Once the line holding "The width and height of the screenshot is (559, 745)." is found in the entries below, restate it and each line after it word for word, with no pictures.

(MATERIAL PROVIDED begins)

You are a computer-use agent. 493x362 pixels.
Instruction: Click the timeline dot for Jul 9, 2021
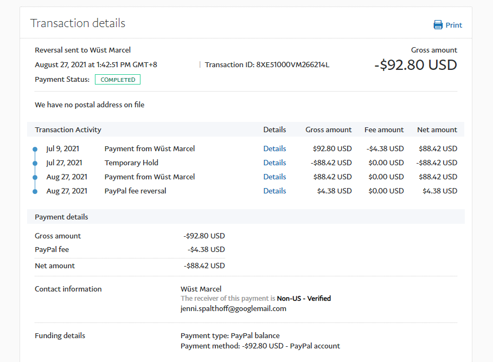[35, 149]
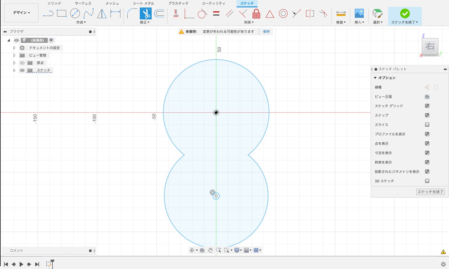Viewport: 449px width, 269px height.
Task: Toggle the スライス checkbox on
Action: coord(427,124)
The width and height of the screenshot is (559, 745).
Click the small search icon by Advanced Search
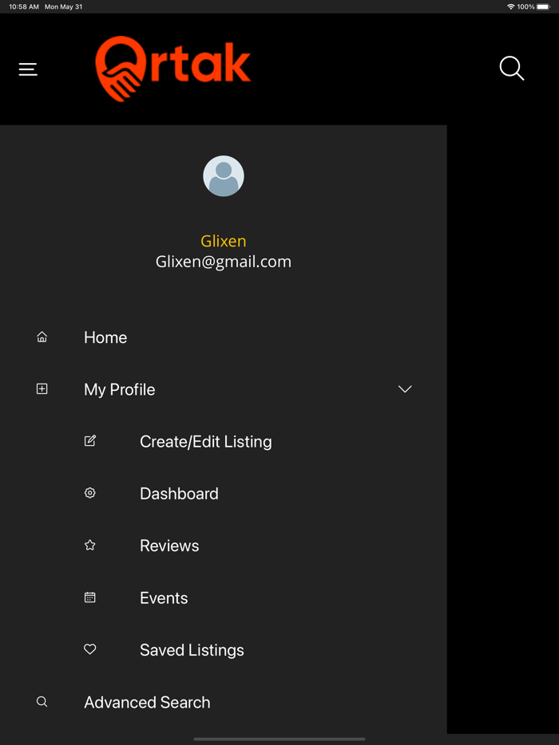click(42, 702)
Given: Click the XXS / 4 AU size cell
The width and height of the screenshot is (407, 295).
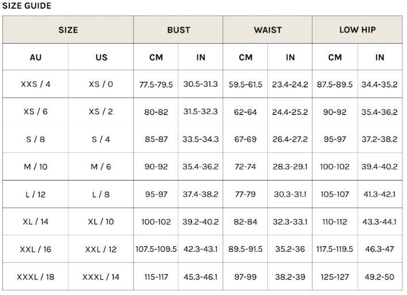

(MATERIAL PROVIDED ends)

SOLUTION TO THIS TASK:
The width and height of the screenshot is (559, 745).
Click the small search icon by Advanced Search
click(42, 702)
Given: Click the XXS / 4 AU size cell
The width and height of the screenshot is (407, 295).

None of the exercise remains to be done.